== Work item ==
Each line of the listing where the string "date" appears is to be identified and copied.

START Data supplied

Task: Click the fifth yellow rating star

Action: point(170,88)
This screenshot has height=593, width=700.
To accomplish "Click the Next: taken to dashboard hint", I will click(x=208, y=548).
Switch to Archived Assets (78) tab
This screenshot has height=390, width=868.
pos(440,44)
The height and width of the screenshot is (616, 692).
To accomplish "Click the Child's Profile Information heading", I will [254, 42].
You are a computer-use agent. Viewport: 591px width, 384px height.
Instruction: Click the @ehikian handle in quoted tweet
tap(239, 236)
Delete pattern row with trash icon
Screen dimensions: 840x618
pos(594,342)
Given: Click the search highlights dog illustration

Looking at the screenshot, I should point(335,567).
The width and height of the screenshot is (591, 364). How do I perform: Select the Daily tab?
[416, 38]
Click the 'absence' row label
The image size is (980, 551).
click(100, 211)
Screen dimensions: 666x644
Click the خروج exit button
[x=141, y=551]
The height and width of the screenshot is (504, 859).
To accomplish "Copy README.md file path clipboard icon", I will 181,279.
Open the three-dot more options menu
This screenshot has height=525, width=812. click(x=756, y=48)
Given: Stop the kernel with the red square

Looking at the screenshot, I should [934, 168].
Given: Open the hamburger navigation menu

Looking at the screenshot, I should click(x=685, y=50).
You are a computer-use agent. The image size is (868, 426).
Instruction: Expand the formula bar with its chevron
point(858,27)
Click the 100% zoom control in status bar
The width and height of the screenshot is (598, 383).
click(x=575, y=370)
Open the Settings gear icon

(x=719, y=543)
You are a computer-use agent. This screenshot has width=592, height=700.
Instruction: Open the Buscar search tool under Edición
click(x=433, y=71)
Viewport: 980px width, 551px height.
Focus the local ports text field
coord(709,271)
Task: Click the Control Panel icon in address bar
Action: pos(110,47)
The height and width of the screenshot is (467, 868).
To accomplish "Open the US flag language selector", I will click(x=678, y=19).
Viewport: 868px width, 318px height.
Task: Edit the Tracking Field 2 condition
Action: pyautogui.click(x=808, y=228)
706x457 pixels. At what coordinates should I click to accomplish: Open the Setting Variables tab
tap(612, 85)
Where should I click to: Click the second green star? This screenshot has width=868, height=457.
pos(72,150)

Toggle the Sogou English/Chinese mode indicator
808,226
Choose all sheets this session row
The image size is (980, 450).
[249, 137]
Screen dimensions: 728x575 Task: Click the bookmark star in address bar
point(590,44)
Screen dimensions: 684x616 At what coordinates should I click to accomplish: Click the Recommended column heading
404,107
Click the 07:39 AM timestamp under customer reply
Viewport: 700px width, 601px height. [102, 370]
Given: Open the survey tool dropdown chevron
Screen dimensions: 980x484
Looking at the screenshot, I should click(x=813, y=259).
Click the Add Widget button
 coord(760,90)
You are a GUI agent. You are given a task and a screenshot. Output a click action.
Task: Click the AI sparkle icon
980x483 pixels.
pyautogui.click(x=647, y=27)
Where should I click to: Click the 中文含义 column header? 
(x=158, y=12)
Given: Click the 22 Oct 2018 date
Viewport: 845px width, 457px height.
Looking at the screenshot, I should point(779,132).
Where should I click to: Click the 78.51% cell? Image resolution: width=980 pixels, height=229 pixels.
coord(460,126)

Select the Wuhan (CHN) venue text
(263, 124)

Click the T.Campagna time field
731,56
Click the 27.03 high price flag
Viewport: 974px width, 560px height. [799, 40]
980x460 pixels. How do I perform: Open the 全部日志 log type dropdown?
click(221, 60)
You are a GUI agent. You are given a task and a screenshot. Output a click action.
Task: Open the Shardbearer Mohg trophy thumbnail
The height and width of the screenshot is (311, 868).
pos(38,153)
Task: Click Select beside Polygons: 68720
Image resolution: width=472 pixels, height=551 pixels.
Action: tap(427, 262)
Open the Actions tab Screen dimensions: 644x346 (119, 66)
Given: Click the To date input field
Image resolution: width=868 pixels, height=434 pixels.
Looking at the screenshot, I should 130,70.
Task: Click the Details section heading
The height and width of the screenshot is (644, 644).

END Data supplied

== Task solution ==
Given: Click the 22 Oct 2018 date
Given: Click the To date input field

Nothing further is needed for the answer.